WHAT THE EXERCISE ASKS:
Arrange all of the lines below as a numbered list, omitting any blank lines.

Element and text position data
▼

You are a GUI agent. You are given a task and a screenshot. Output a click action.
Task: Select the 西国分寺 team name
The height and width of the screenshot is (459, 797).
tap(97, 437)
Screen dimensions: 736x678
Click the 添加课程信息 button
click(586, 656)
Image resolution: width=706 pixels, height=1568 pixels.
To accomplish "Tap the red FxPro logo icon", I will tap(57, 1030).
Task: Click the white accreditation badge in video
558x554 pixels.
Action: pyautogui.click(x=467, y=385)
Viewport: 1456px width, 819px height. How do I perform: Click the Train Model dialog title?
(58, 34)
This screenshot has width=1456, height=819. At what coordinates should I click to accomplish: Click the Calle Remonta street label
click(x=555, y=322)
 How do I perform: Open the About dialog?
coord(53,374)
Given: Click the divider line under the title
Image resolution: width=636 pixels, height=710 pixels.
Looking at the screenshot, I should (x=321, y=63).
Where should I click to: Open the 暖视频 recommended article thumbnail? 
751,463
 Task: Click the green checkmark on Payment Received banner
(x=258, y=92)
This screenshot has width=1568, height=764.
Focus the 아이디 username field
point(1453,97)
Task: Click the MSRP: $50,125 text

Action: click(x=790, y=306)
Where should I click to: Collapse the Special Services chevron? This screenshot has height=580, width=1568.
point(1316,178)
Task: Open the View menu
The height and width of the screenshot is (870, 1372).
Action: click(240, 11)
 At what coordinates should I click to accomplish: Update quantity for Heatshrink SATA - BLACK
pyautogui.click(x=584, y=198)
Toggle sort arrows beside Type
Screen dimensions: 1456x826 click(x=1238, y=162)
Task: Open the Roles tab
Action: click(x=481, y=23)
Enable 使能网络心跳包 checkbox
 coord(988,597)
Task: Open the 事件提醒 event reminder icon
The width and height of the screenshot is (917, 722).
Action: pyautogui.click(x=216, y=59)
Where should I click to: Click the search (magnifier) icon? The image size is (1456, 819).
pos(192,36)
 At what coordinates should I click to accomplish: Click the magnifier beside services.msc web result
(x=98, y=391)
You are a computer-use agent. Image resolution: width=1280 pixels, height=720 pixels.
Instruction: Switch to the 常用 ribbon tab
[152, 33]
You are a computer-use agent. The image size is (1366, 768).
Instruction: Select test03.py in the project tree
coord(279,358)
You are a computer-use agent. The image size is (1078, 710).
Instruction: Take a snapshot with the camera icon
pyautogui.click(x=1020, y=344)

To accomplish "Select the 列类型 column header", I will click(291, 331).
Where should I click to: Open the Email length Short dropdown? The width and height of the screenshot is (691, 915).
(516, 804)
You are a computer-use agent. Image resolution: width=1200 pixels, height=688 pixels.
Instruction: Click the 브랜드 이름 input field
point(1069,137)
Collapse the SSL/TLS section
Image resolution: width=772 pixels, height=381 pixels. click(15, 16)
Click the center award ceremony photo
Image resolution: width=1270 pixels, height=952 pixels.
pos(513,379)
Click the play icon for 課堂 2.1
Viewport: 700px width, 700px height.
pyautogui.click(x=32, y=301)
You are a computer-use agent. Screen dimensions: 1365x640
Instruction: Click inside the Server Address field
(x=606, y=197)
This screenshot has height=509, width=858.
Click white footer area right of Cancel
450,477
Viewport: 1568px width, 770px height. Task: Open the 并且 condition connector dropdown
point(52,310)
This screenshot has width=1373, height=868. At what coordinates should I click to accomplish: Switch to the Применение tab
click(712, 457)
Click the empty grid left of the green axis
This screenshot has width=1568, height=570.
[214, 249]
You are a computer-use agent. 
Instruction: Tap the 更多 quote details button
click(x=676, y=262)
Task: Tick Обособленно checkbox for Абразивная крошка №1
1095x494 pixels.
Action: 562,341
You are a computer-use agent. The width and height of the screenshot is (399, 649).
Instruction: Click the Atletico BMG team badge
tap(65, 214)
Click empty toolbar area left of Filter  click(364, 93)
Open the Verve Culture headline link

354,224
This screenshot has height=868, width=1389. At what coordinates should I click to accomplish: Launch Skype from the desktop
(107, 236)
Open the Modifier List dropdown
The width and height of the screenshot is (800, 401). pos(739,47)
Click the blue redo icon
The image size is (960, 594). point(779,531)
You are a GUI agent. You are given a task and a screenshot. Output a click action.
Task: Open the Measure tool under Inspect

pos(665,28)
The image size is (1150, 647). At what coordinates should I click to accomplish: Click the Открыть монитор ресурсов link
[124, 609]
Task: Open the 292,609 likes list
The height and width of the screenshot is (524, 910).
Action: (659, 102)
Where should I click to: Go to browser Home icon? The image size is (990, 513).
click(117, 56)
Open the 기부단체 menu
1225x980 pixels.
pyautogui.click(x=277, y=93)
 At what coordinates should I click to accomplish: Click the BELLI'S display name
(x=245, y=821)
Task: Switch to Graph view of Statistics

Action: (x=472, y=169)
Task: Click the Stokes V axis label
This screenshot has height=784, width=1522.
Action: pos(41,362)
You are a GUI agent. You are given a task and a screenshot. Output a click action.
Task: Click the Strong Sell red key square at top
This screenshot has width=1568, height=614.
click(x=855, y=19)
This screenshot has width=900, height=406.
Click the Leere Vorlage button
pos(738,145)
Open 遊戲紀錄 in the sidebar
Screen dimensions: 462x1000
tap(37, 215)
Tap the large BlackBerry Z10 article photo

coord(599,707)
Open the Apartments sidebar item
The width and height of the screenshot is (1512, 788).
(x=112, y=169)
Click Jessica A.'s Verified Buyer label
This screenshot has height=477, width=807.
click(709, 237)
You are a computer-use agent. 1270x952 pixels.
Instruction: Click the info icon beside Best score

▲

WRITTEN REPLY:
1. You are a GUI agent. You are given a task and a screenshot. Output a click action.
2. Task: Select the 西国分寺 team name
3. The height and width of the screenshot is (459, 797).
4. tap(97, 437)
5. Screen dimensions: 736x678
6. Click the 添加课程信息 button
7. click(586, 656)
8. Image resolution: width=706 pixels, height=1568 pixels.
9. To accomplish "Tap the red FxPro logo icon", I will tap(57, 1030).
10. Task: Click the white accreditation badge in video
11. 558x554 pixels.
12. Action: pyautogui.click(x=467, y=385)
13. Viewport: 1456px width, 819px height. How do I perform: Click the Train Model dialog title?
14. (58, 34)
15. This screenshot has width=1456, height=819. At what coordinates should I click to accomplish: Click the Calle Remonta street label
16. click(x=555, y=322)
17.  How do I perform: Open the About dialog?
18. coord(53,374)
19. Given: Click the divider line under the title
20. Image resolution: width=636 pixels, height=710 pixels.
21. Looking at the screenshot, I should (x=321, y=63).
22. Where should I click to: Open the 暖视频 recommended article thumbnail? 
23. 751,463
24.  Task: Click the green checkmark on Payment Received banner
25. (x=258, y=92)
26. This screenshot has width=1568, height=764.
27. Focus the 아이디 username field
28. point(1453,97)
29. Task: Click the MSRP: $50,125 text
30. Action: click(x=790, y=306)
31. Where should I click to: Collapse the Special Services chevron? This screenshot has height=580, width=1568.
32. point(1316,178)
33. Task: Open the View menu
34. The height and width of the screenshot is (870, 1372).
35. Action: click(240, 11)
36.  At what coordinates should I click to accomplish: Update quantity for Heatshrink SATA - BLACK
37. pyautogui.click(x=584, y=198)
38. Toggle sort arrows beside Type
39. Screen dimensions: 1456x826 click(x=1238, y=162)
40. Task: Open the Roles tab
41. Action: click(x=481, y=23)
42. Enable 使能网络心跳包 checkbox
43.  coord(988,597)
44. Task: Open the 事件提醒 event reminder icon
45. The width and height of the screenshot is (917, 722).
46. Action: pyautogui.click(x=216, y=59)
47. Where should I click to: Click the search (magnifier) icon? The image size is (1456, 819).
48. pos(192,36)
49.  At what coordinates should I click to accomplish: Click the magnifier beside services.msc web result
50. (x=98, y=391)
51. You are a computer-use agent. Image resolution: width=1280 pixels, height=720 pixels.
52. Instruction: Switch to the 常用 ribbon tab
53. [152, 33]
54. You are a computer-use agent. The image size is (1366, 768).
55. Instruction: Select test03.py in the project tree
56. coord(279,358)
57. You are a computer-use agent. The image size is (1078, 710).
58. Instruction: Take a snapshot with the camera icon
59. pyautogui.click(x=1020, y=344)
60. To accomplish "Select the 列类型 column header", I will click(291, 331).
61. Where should I click to: Open the Email length Short dropdown? The width and height of the screenshot is (691, 915).
62. (516, 804)
63. You are a computer-use agent. Image resolution: width=1200 pixels, height=688 pixels.
64. Instruction: Click the 브랜드 이름 input field
65. point(1069,137)
66. Collapse the SSL/TLS section
67. Image resolution: width=772 pixels, height=381 pixels. click(15, 16)
68. Click the center award ceremony photo
69. Image resolution: width=1270 pixels, height=952 pixels.
70. pos(513,379)
71. Click the play icon for 課堂 2.1
72. Viewport: 700px width, 700px height.
73. pyautogui.click(x=32, y=301)
74. You are a computer-use agent. Screen dimensions: 1365x640
75. Instruction: Click inside the Server Address field
76. (x=606, y=197)
77. This screenshot has height=509, width=858.
78. Click white footer area right of Cancel
79. 450,477
80. Viewport: 1568px width, 770px height. Task: Open the 并且 condition connector dropdown
81. point(52,310)
82. This screenshot has width=1373, height=868. At what coordinates should I click to accomplish: Switch to the Применение tab
83. click(712, 457)
84. Click the empty grid left of the green axis
85. This screenshot has width=1568, height=570.
86. [214, 249]
87. You are a computer-use agent. 
88. Instruction: Tap the 更多 quote details button
89. click(x=676, y=262)
90. Task: Tick Обособленно checkbox for Абразивная крошка №1
91. 1095x494 pixels.
92. Action: 562,341
93. You are a computer-use agent. The width and height of the screenshot is (399, 649).
94. Instruction: Click the Atletico BMG team badge
95. tap(65, 214)
96. Click empty toolbar area left of Filter  click(364, 93)
97. Open the Verve Culture headline link
98. 354,224
99. This screenshot has height=868, width=1389. At what coordinates should I click to accomplish: Launch Skype from the desktop
100. (107, 236)
101. Open the Modifier List dropdown
102. The width and height of the screenshot is (800, 401). pos(739,47)
103. Click the blue redo icon
104. The image size is (960, 594). point(779,531)
105. You are a GUI agent. You are given a task and a screenshot. Output a click action.
106. Task: Open the Measure tool under Inspect
107. pos(665,28)
108. The image size is (1150, 647). At what coordinates should I click to accomplish: Click the Открыть монитор ресурсов link
109. [124, 609]
110. Task: Open the 292,609 likes list
111. The height and width of the screenshot is (524, 910).
112. Action: (659, 102)
113. Where should I click to: Go to browser Home icon? The image size is (990, 513).
114. click(117, 56)
115. Open the 기부단체 menu
116. 1225x980 pixels.
117. pyautogui.click(x=277, y=93)
118.  At what coordinates should I click to accomplish: Click the BELLI'S display name
119. (x=245, y=821)
120. Task: Switch to Graph view of Statistics
121. Action: (x=472, y=169)
122. Task: Click the Stokes V axis label
123. This screenshot has height=784, width=1522.
124. Action: pos(41,362)
125. You are a GUI agent. You are given a task and a screenshot. Output a click action.
126. Task: Click the Strong Sell red key square at top
127. This screenshot has width=1568, height=614.
128. click(x=855, y=19)
129. This screenshot has width=900, height=406.
130. Click the Leere Vorlage button
131. pos(738,145)
132. Open 遊戲紀錄 in the sidebar
133. Screen dimensions: 462x1000
134. tap(37, 215)
135. Tap the large BlackBerry Z10 article photo
136. coord(599,707)
137. Open the Apartments sidebar item
138. The width and height of the screenshot is (1512, 788).
139. (x=112, y=169)
140. Click Jessica A.'s Verified Buyer label
141. This screenshot has height=477, width=807.
142. click(709, 237)
143. You are a computer-use agent. 1270x952 pixels.
144. Instruction: Click the info icon beside Best score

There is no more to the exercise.